Powerhouse private equity firms built on the basis of these methods have flourished, paying only symbolic fines. Over a period of two decades, SAC Capital Advisers, a wealthy private equity firm whose agents worked with Newman and Chiasson, reaped annual average returns on investment of some 30 percent through speculative operations largely based on information sources later ruled to be illegal.
In 2013, SAC reached an agreement to pay $1.2 billion—a small fraction of the total assets held by the company and its leadership—to end US government prosecutions against the firm. SAC was allowed to remain in business, and its founder Steven A Cohen remains free, retaining the vast majority of his $9 billion fortune.
Since the 1970s, an American financial aristocracy increased its wealth enormously, based largely on the criminal looting of the whole economy.
While millions of working class youth languish behind bars for insignificant offenses, the wealthiest layers of American society enjoy complete immunity from prosecution despite orchestrating illegal financial schemes that have wrecked tens and hundreds of millions of lives.
The largest Wall Street banks themselves operate on the basis of systematic swindling. The activities of Goldman Sachs and JP Morgan, which have reaped untold billions by manipulating key commodities and other markets, without facing any substantial penalties, make clear that finance capital will not shy away from any method to maximize its bottom line.
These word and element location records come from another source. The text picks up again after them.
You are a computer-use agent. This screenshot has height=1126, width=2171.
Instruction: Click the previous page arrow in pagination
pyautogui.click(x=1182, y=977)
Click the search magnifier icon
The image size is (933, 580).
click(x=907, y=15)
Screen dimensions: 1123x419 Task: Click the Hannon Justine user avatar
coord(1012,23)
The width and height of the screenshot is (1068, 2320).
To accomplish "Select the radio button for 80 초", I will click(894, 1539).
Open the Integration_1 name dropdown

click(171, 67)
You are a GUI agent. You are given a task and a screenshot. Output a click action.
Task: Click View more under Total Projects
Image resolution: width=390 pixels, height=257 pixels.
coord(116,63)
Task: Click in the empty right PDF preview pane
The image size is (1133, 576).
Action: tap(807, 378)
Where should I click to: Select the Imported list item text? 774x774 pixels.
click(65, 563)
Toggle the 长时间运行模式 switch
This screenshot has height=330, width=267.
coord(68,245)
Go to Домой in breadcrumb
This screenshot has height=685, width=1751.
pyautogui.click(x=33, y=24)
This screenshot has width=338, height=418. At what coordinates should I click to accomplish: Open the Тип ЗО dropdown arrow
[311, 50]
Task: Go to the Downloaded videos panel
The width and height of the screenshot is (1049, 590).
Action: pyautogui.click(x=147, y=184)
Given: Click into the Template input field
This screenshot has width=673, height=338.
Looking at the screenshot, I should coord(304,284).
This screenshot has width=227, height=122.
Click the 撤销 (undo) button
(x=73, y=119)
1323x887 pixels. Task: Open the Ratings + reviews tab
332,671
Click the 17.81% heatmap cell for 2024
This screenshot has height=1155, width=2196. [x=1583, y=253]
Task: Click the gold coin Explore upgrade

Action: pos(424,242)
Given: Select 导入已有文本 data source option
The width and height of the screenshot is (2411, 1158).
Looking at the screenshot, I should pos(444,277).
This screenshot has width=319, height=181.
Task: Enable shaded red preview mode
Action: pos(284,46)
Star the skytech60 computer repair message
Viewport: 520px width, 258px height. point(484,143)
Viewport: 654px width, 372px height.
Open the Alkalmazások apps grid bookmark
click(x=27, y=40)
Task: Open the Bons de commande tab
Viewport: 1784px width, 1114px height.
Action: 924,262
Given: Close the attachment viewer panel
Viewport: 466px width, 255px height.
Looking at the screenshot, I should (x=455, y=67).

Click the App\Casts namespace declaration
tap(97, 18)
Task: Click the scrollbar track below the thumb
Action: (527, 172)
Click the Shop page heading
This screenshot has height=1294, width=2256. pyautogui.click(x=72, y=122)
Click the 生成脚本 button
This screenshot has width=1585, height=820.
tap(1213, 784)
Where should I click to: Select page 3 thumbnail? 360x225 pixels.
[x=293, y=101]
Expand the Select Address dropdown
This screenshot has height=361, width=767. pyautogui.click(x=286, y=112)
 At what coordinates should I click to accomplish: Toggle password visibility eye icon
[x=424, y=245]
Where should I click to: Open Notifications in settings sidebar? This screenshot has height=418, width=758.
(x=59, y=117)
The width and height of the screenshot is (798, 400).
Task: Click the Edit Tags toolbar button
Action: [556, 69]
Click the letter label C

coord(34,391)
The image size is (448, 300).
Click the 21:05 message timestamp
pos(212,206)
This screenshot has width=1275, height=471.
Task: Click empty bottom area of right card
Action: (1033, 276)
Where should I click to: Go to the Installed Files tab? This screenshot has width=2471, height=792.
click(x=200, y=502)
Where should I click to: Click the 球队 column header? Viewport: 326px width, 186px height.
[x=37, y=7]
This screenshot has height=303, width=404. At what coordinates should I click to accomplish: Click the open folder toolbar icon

Aside from being completely shielded from prosecution, the financial elites have been hugely enriched as a direct result of US government policies, including continuous pumping of billions into the major financial institutions and the open-ended bailouts coordinated jointly by the Bush and Obama administrations.
Far from a neutral arbiter, the US government operates at the behest of Wall Street. The US political and legal establishments are inherently incapable of even considering serious prosecutions against financial criminality, which is in fact the main vocation of the US ruling class as a whole.